The lost letters all centered on J. Paul Oxer's article regarding the collapse of Enron. Each was strong and carefully considered, whether unfavorable or strongly positive. The debacle is upsetting and costly to many of us, and this was the Review's effort to cover a topic that was just "shaking out." The anger regarding Enron (and Tyco, and WorldCom, and on and on) is well deserved; these megalithic firms were highly influential in technology, economy, and politics, yet poor accounting and questionable ethics were the root causes of their problems, not technology or marketing.
Little had yet been published by Enron insiders who had a first-hand, helpless view of the disintegration of a giant. The anger within the organization at a leadership that led the organization into oblivion differs from that of outsiders (customers, investors, suppliers, politicians, and communities) even though the causes and outcomes are essentially the same-loss and destruction. It is early to sort out the internal villains and heroes as it all looks bad from the outside, and there is more than a little "spin" seeking to rewrite this story. But amid the amazingly foul actions of management were presumably many highly talented employees who were ethically committed to their work. They deserve to be among the angriest; yet they will inevitably be cast among the villains.
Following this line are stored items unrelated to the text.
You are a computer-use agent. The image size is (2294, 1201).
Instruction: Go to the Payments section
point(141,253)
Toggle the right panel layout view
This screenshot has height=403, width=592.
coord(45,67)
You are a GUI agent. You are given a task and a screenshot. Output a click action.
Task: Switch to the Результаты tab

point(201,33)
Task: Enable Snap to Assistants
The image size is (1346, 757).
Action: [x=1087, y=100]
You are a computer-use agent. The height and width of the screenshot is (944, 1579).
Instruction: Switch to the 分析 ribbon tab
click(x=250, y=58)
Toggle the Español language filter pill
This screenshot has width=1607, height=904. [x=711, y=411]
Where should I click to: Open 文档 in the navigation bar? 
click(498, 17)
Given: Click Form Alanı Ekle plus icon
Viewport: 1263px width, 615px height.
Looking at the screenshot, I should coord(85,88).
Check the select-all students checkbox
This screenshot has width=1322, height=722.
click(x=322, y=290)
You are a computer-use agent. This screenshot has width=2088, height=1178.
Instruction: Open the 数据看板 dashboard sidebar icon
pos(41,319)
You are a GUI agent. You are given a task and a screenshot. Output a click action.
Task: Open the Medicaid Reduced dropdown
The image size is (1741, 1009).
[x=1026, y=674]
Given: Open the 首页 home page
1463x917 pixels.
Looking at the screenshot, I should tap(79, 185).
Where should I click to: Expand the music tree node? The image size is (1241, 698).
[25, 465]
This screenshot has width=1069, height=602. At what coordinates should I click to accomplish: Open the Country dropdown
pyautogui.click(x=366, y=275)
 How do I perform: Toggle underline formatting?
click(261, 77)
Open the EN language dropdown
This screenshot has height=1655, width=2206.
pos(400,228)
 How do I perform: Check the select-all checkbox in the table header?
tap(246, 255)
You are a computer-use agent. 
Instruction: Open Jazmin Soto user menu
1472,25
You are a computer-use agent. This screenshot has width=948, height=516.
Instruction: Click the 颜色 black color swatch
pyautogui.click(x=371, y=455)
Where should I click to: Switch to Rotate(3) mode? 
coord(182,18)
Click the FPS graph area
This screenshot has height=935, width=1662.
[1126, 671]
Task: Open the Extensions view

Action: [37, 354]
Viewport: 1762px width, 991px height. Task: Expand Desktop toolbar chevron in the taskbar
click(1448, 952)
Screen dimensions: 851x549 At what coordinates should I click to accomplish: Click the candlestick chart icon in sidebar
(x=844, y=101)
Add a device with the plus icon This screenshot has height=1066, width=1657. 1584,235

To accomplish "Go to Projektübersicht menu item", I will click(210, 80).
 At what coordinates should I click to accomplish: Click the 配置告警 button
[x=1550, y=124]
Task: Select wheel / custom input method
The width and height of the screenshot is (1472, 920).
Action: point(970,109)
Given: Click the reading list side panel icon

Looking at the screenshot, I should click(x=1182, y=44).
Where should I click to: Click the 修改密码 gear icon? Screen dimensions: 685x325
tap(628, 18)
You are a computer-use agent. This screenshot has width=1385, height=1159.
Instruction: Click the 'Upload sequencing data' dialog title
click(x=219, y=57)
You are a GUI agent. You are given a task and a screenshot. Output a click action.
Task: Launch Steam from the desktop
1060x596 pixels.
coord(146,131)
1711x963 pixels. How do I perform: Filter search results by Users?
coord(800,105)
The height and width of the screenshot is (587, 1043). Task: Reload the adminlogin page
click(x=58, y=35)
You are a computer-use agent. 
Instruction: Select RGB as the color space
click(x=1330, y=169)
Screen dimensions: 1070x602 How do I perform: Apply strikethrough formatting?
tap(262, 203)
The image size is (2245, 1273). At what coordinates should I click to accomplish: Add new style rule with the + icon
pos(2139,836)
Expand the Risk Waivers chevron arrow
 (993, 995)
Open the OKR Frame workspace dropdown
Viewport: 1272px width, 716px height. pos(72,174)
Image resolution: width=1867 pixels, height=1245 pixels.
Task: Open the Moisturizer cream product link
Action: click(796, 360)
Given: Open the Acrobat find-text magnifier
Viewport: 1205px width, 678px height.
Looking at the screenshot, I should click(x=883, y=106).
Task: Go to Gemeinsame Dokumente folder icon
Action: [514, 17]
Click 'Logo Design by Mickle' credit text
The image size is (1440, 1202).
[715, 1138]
Oxer passed his article by a number of former (and presumably angry) co-workers who, as J. Paul did, suffered the loss of work, income, and investment. They were in agreement that the article provided a balanced, accurate view of Enron from the inside; a good concept, many outstanding employees, but unable to overcome the massive ethical disintegration fermenting at the highest levels within. Now an accounting firm has gone down in flames and concern is expressed that other energy-related firms may also head south. If so, it is not out of the question that a mega-bank might be in serious straights; such possibilities arise when high-risk strategies are backed by $150+ billion in loans. High risk indeed when politicians and the public are calling for punishment.
The careers of many engineers are at the mercy of unethical financial practices, aggressive risk assumption,unrealistic strategies, and inappropriate management practices. If the engineering workplace is to maintain an ethically based stability, it is necessary for engineers to be more active in corporate leadership and strategy. This is contrary to the evolution of engineering education and practice, which demands specialization at the expense of breadth. When it comes to leadership, where are the engineers? We need to change that.
For those who sent in letters regarding the Enron story and other feature articles, please resend them, and rewrite them if you wish-the Review will be pleased to print them in the fourth quarter issue.